Porous Silicon Nanowires

One-dimensional nanostructure has attracted significant attention due to its unique chemical and physical properties associated with the geometric feature of one-dimension. Among various one dimensional nanomaterials, silicon nanowires have been widely explored for many applications including nanoscale electronics,1,2 flexible large area electronics,3-6 thermoelectrics,7 solar energy conversion,8-10 battery electrodes,11 and sensors.12-14 However, silicon nanowires are rarely investigated as an optically active material because of the indirect band gap of silicon.
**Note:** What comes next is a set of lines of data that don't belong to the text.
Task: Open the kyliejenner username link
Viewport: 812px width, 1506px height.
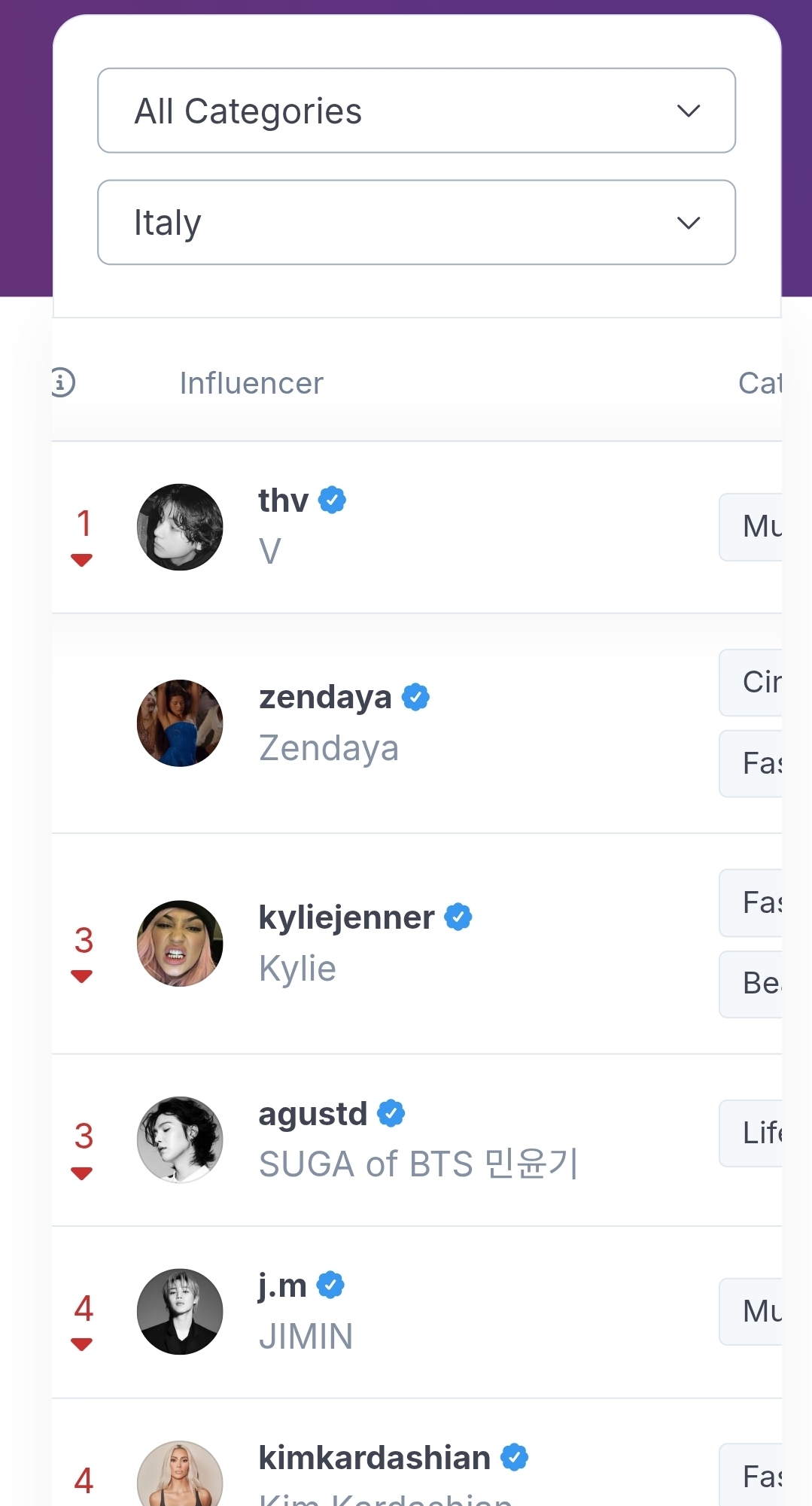Action: pyautogui.click(x=347, y=917)
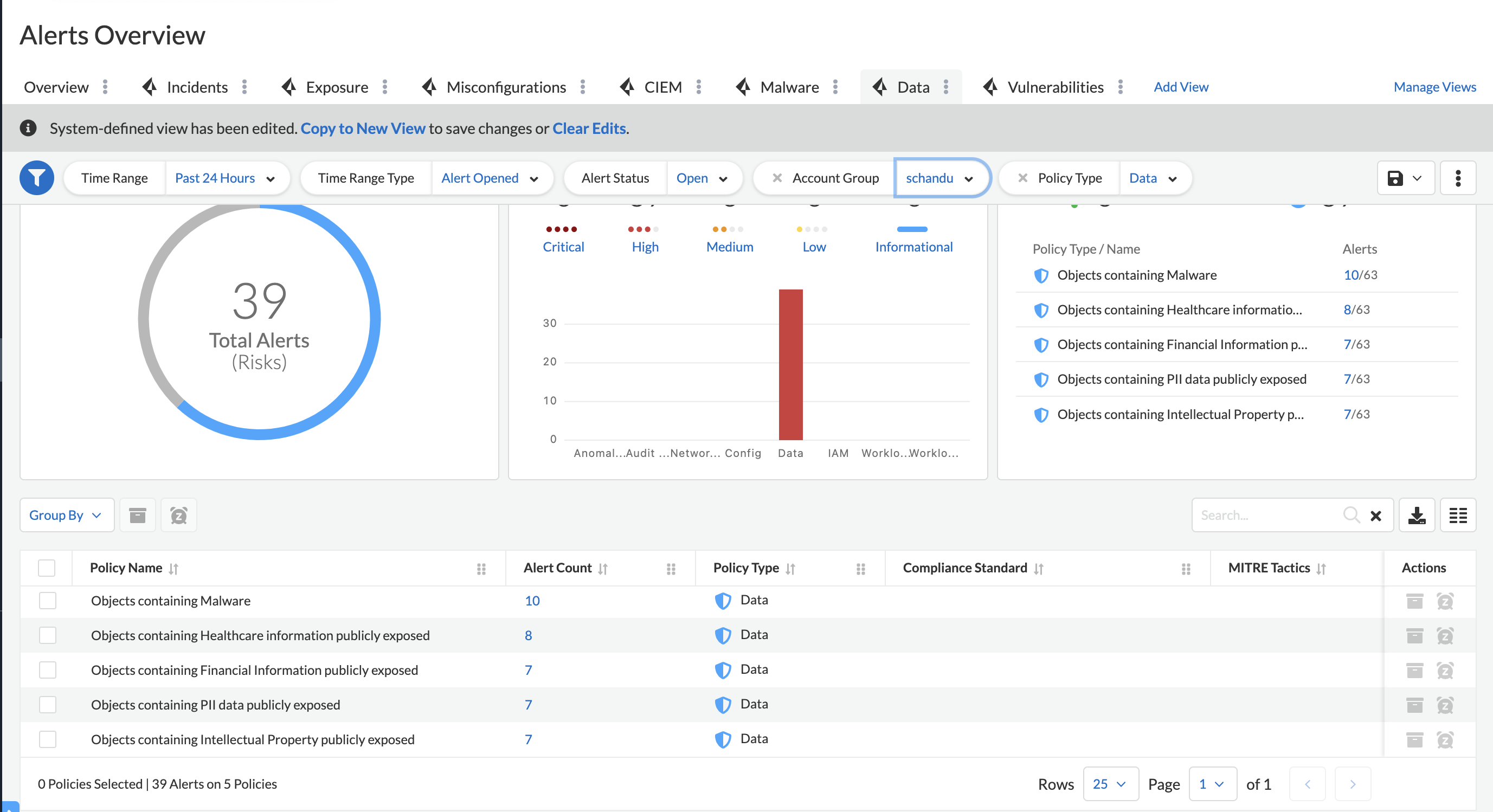Toggle the checkbox for Objects containing Malware
Image resolution: width=1493 pixels, height=812 pixels.
pos(48,601)
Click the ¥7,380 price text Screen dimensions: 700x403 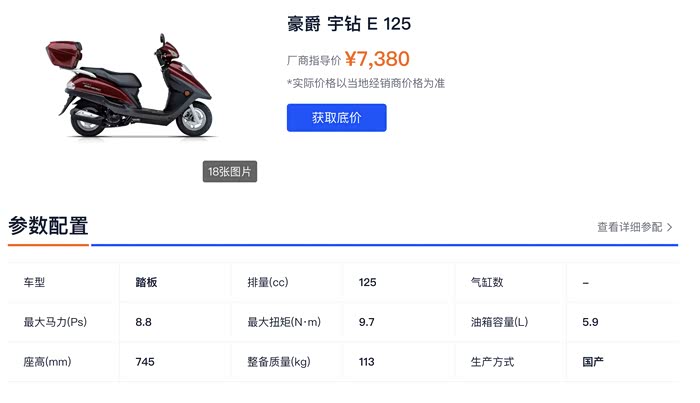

On the other hand, silicon nanostructures with critical dimension below 10 nm, such as

silicon quantum dots and nanoporous silicon, show strong photo-and electro-luminescence in visible light range and thus have the potential applications in the fields of silicon-based optoelectronics, bioimaging and biosensors.15-19 Recently, single crystalline porous silicon nanowires have been reported with both electrical and optical activities.20,21 The visible photoluminescence properties of porous silicon nanowires are attributed to the deep quantum confinement effect and/or complex surface states.20,21 Combining other fantastic properties of porous silicon nanowire, including large surface area, rich surface chemistry, high chemical reactivity, biodegradability and biocompatibility, it has been considered as an interesting material for potential applications in a wide range of fields, such as optics, electronics, optoelectronics, chemical sensors, energy production, and biology. In this chapter, we summarize the recent progress on the synthesis, characterization, pore formation mechanism, and properties of porous silicon nanowires. The applications of porous silicon nanowires as the novel photocatalysts and drug delivery and anode materials for lithium-ion battery are also discussed. 9.2 Synthesis of Porous Silicon Nanowires Metal-assisted electroless chemical etching method is employed to synthesize porous silicon nanowires. Originally, this method was developed to produce porous silicon with excellent and repeatable optical properties.22,23 Lately, it was also employed to synthesize vertical silicon nanowire arrays in an etchant solution composed of HF and a selected oxidant such as H2O2, AgNO3, KAuCl4, and K2PtCl6.24-32 This method has been widely studied for the synthesis of silicon nanowires starting from various types of silicon wafers with different doping levels and orientations.24-32 Recent investigations demonstrate it can be adopted to synthesize porous silicon nanowires by finely adjusting reaction conditions including the doping level of starting silicon wafers, concentration of oxidant and etching duration.20,21,33 In general, the metal-assisted chemical etching reactions can be classified into two types: one-step reaction and two-step reaction. Both approaches are found to effectively produce porous silicon nanowires.